Apr 13, 2009, 03:39 PM | by Jeremy Medina

Categories: Television

Fresh off of passing on a number of buzzworthy prospective pilots (including a spinoff of The L Word and a pilot written and directed by Tim Robbins), Showtime has announced it will renew historical drama series The Tudors for a fourth and final season, according to Variety. The 10-episode season will debut in the spring of 2010. Series creator and executive producer Michael Hirst will also be back to write each episode, which will conclude the saga of King Henry VIII (Jonathan Rhys Meyers) and chronicle his final two marriages and subsequent mental instability. The Tudors is one of the network's top-rated series, with the third season's April 5 premiere netting a cumulative total of 1.3 million viewers.

Date: 2009-04-14 03:15 pm (UTC)
From: [identity profile] zanthinegirl.livejournal.com
I'm too cheap to get showtime, but I was thinking about renting The Tudors. I take it you'd recommend it?

Date: 2009-04-14 05:54 pm (UTC)
From: [identity profile] shipperx.livejournal.com
I wasn't particularly into it in the first part of the first season. (Its staging is highly anachronistic and that initially annoyed. It's got the usual modern American insistance that everyone shown be beautiful, well-washed, and wearing makeup. And, it has the Premium Cable tendency to see exactly how much nudity and sex they can get away with... which is a lot.) But, after a while, (I think) it found its footing and is actually an enjoyable rush through history. I've enjoyed Season 2 & (what's aired of) Season 3. Both more fun than Season 1.

It is telescoped history because Henry is still young and attractive when he should be well into middle age and fat by now, and they are apparently going all the way through his marriages to his death because they're up to wife #3, having having already cast #4 & #5 with the Season 4 bringing in wife #6.

I thought they were fair to Anne Boleyn (in season 2), casting her neither as wholly victim nor wholly villain (she isn't always nice, but she did love him and was innocent of the crimes she was convicted of. Sometimes you'd think "what a bitch" and other times you'd feel sorry for her). And they took liberties with her brother as I don't know that there is actual evidence that he was gay (In the series he is, as is the other guy executed for being Anne's 'lover' -- he was likable and damn pretty and I felt worse for what happened to him than either Anne or her brother).
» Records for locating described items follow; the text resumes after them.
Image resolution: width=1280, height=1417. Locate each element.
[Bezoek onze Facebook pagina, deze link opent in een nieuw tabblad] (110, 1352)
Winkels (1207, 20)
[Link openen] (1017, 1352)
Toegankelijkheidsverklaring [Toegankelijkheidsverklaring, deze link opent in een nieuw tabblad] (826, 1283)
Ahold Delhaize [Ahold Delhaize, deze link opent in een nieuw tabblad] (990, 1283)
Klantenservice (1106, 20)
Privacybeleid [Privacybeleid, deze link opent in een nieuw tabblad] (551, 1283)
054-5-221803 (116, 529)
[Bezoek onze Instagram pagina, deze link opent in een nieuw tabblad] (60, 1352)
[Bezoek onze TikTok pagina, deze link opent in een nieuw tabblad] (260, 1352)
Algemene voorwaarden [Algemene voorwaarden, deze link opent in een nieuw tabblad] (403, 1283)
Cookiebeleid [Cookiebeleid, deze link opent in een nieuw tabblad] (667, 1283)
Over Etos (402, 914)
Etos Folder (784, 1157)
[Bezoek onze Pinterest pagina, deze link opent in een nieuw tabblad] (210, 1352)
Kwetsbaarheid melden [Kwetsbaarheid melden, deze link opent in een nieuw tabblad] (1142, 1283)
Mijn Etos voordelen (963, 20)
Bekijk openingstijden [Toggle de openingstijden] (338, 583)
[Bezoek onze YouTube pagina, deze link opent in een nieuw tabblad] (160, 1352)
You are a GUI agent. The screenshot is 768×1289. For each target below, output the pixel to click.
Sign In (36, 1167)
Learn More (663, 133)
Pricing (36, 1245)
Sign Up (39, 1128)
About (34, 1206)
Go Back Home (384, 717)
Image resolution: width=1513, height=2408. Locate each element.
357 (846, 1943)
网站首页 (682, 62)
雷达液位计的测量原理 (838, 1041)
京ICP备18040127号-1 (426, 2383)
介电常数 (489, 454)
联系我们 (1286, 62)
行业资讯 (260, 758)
And, given the telescoping of history and Henry's tendency to accuse folks of treason, there's a pretty high cast turnover. At this point I think there are only two original cast members left -- Henry and (his best friend) Charles Brandon. Everyone else comes and goes either due to death or the focus of the season. (There are characters that didn't die in Season 2 that aren't back in Season 3. I suppose we're to think they were banished from court along with the remnants of the Boleyns).

I think that the process of watching Henry degenerate is more dramatically interesting than Season 1 golden-boy Henry. Since he started down the dark path to duplicity and tyranny, he's become increasingly interesting.

Short answer -- yeah, I rec it. But I warn that it takes a while to get into the rhythem of it and for the series to get itself right.